**WORK ORDER:**
Repeat, exactly as written, the line containing "Gottes Liebe (675, 1199)" and each line after it through the end of the data.
====== GIVEN DATA
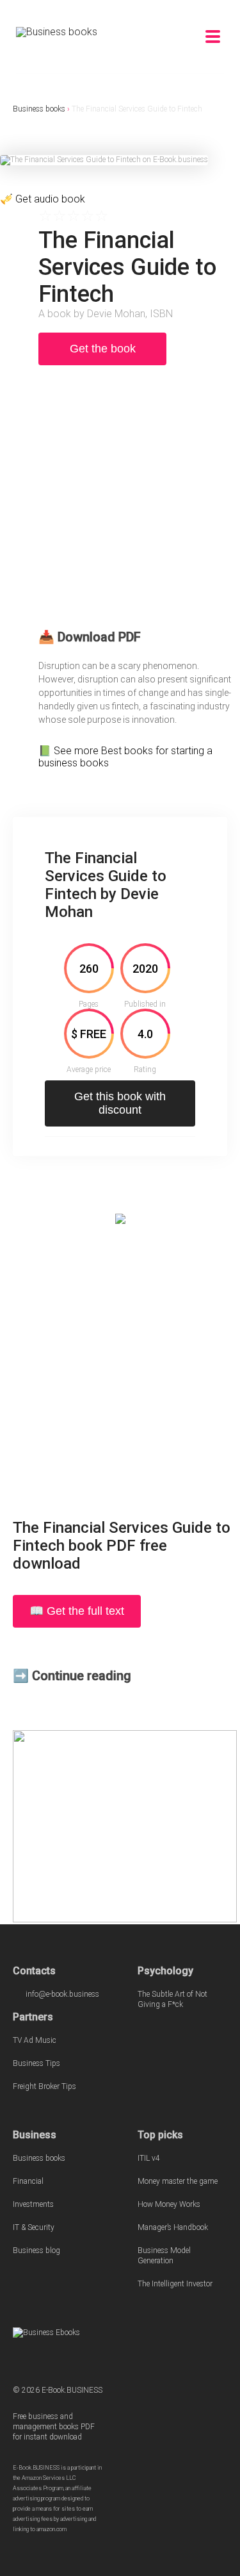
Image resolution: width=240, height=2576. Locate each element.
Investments (33, 2204)
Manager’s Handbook (173, 2227)
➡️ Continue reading (72, 1675)
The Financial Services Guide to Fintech (137, 108)
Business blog (36, 2250)
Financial (28, 2181)
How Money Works (169, 2204)
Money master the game (178, 2181)
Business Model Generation (164, 2255)
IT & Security (33, 2227)
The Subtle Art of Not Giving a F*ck (172, 1999)
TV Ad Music (34, 2040)
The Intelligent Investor (175, 2283)
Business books (39, 108)
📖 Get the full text (76, 1611)
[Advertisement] (120, 503)
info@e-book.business (62, 1994)
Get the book (103, 348)
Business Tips (36, 2063)
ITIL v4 (149, 2158)
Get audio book (50, 199)
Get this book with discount (120, 1103)
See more (77, 751)
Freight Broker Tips (44, 2086)
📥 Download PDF (89, 637)
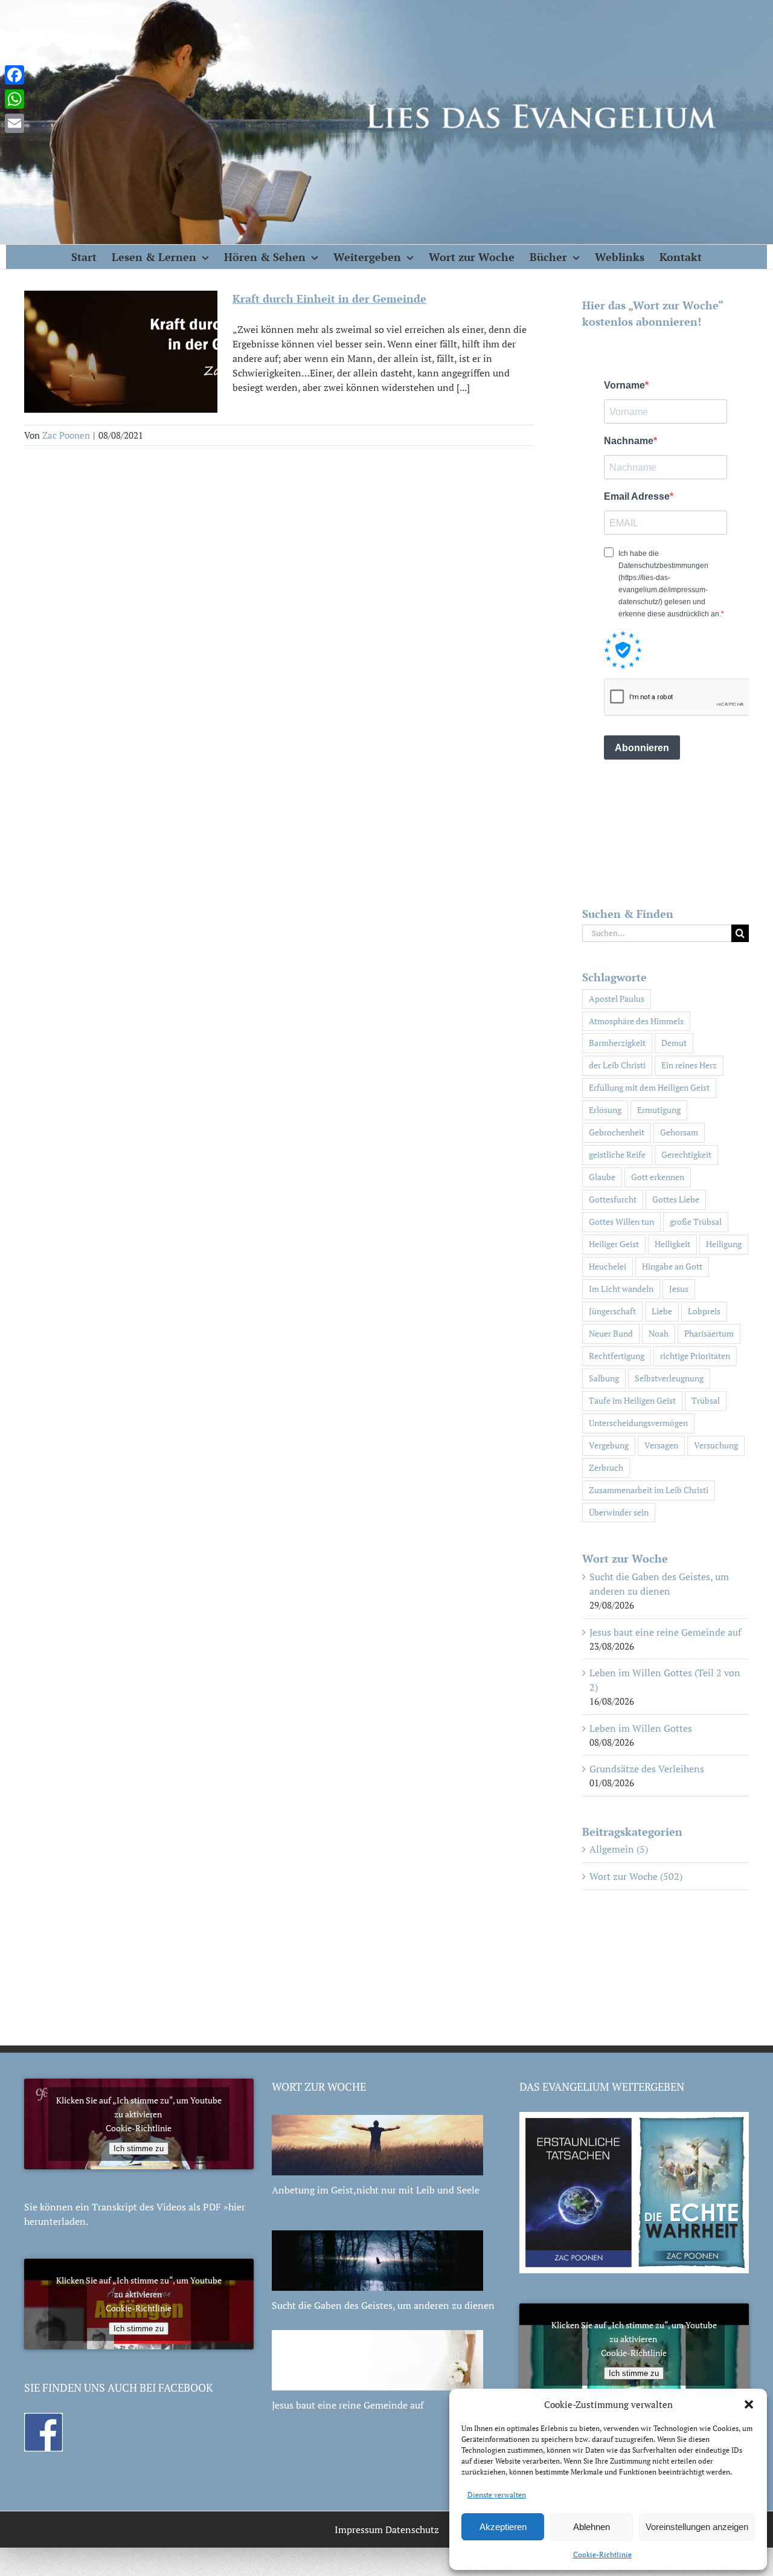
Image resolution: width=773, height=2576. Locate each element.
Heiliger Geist (614, 1244)
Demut (674, 1042)
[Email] (14, 123)
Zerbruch (606, 1467)
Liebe (662, 1311)
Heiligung (724, 1244)
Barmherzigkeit (617, 1042)
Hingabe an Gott (672, 1266)
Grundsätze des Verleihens (646, 1768)
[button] (749, 2404)
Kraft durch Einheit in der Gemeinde (329, 298)
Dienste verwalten (496, 2494)
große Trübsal (696, 1221)
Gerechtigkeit (686, 1154)
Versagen (661, 1445)
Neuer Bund (611, 1333)
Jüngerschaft (612, 1311)
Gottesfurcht (613, 1199)
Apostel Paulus (616, 998)
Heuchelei (607, 1266)
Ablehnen (591, 2527)
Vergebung (609, 1445)
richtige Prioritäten (695, 1355)
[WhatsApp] (14, 99)
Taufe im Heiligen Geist (632, 1400)
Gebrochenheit (616, 1132)
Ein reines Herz (689, 1065)
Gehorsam (679, 1132)
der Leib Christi (617, 1065)
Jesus (678, 1288)
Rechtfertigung (616, 1355)
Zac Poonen (66, 435)
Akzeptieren (503, 2527)
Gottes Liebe (675, 1199)
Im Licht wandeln (621, 1288)
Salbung (604, 1378)
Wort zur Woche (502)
============
**OUTPUT:**
Gottes Liebe (675, 1199)
Im Licht wandeln (621, 1288)
Salbung (604, 1378)
Wort zur Woche (502)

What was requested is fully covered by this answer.